RECORDED DATA -
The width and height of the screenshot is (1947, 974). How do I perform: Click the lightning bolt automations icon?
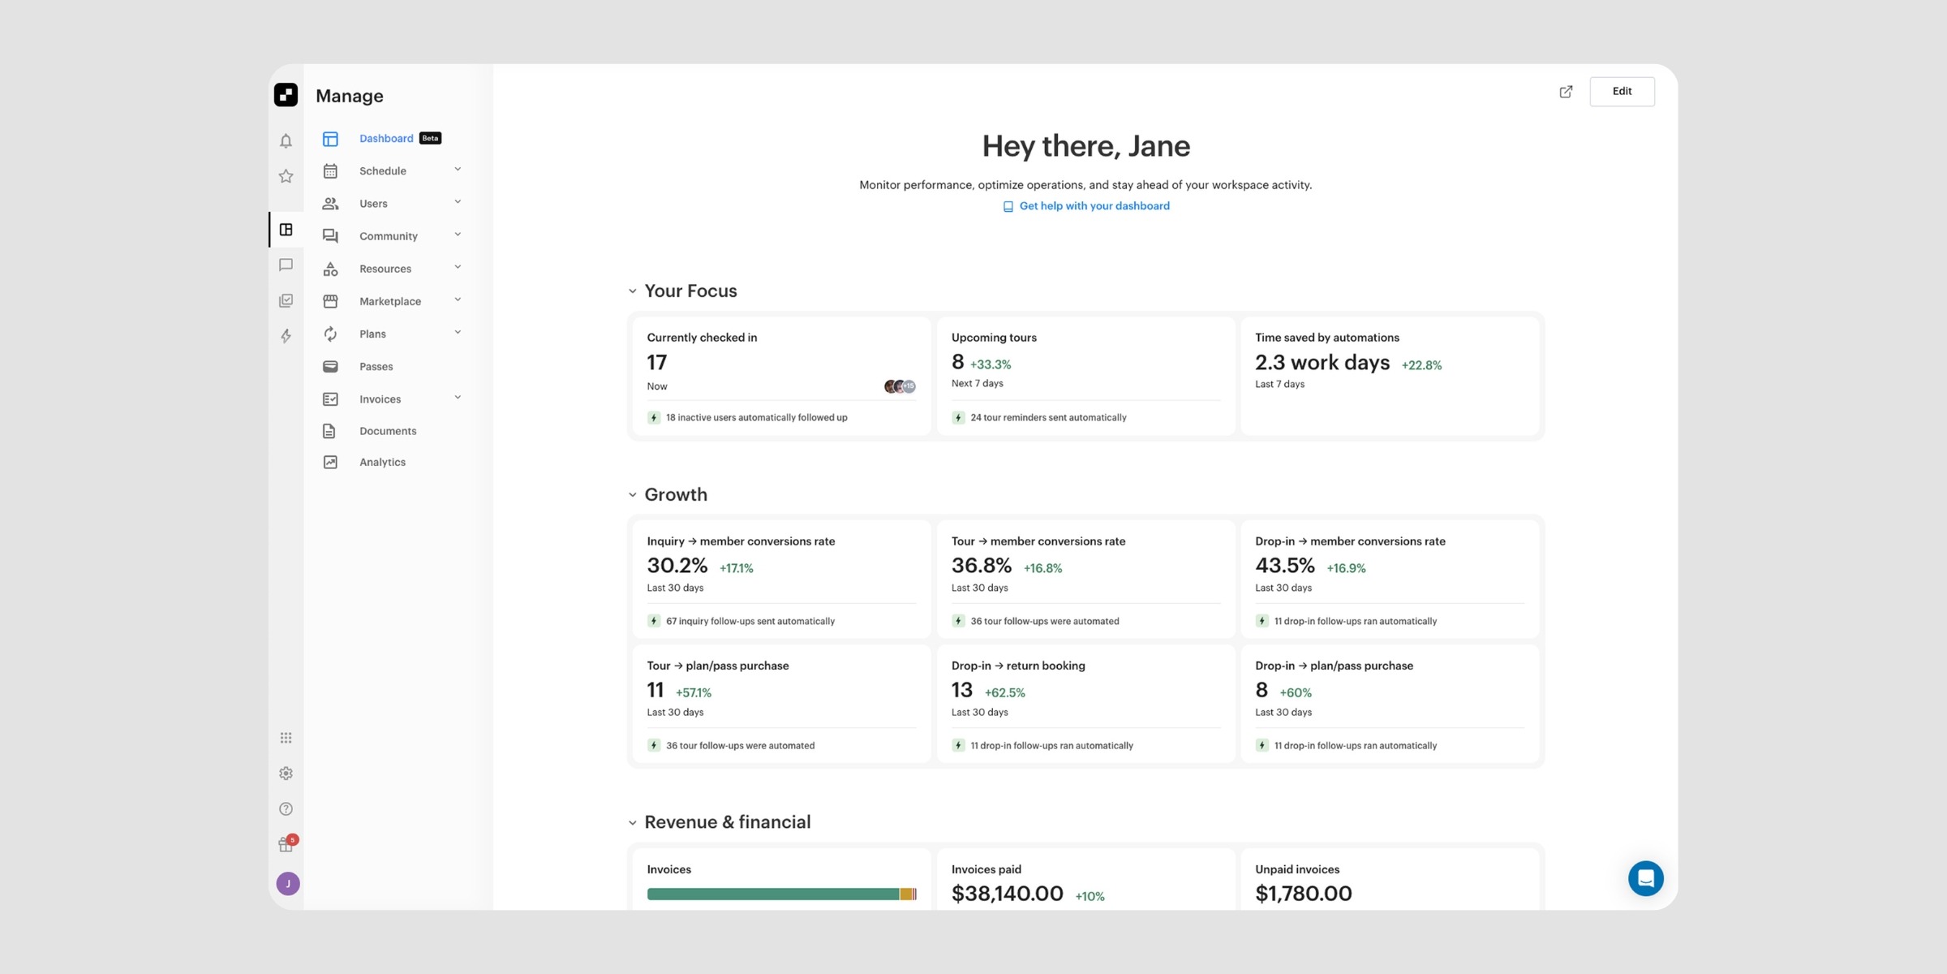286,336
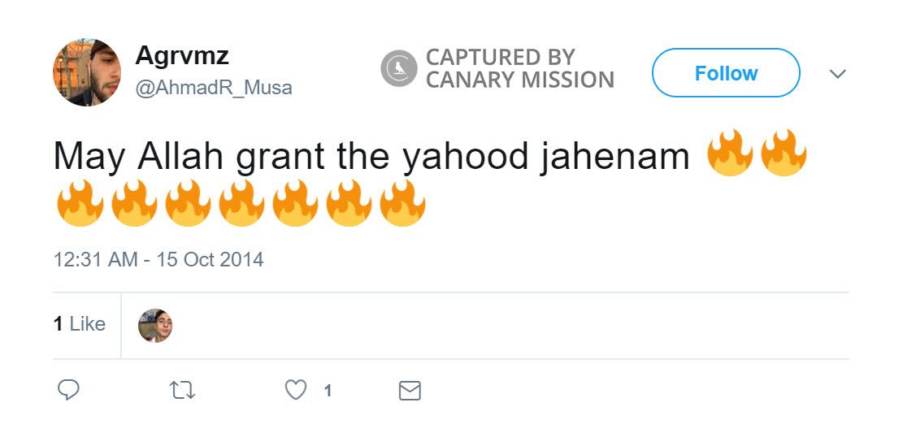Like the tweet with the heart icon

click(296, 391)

--

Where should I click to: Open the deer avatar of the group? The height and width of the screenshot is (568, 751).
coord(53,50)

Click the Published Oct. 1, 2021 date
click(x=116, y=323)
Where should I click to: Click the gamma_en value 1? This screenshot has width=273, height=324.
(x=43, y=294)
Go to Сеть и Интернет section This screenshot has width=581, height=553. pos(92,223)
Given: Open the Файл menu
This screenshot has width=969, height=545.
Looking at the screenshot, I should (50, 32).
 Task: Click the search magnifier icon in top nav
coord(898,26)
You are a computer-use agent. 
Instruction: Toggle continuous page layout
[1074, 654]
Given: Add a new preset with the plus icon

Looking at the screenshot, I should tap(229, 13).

* * *

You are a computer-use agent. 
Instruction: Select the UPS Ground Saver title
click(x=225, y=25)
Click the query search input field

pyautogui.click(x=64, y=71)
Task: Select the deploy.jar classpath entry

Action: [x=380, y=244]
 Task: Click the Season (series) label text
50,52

EXERCISE REQUIREMENTS -
Extract every line of the records above that contains the word "Select".

SOLUTION -
Instruction: Select the UPS Ground Saver title
Task: Select the deploy.jar classpath entry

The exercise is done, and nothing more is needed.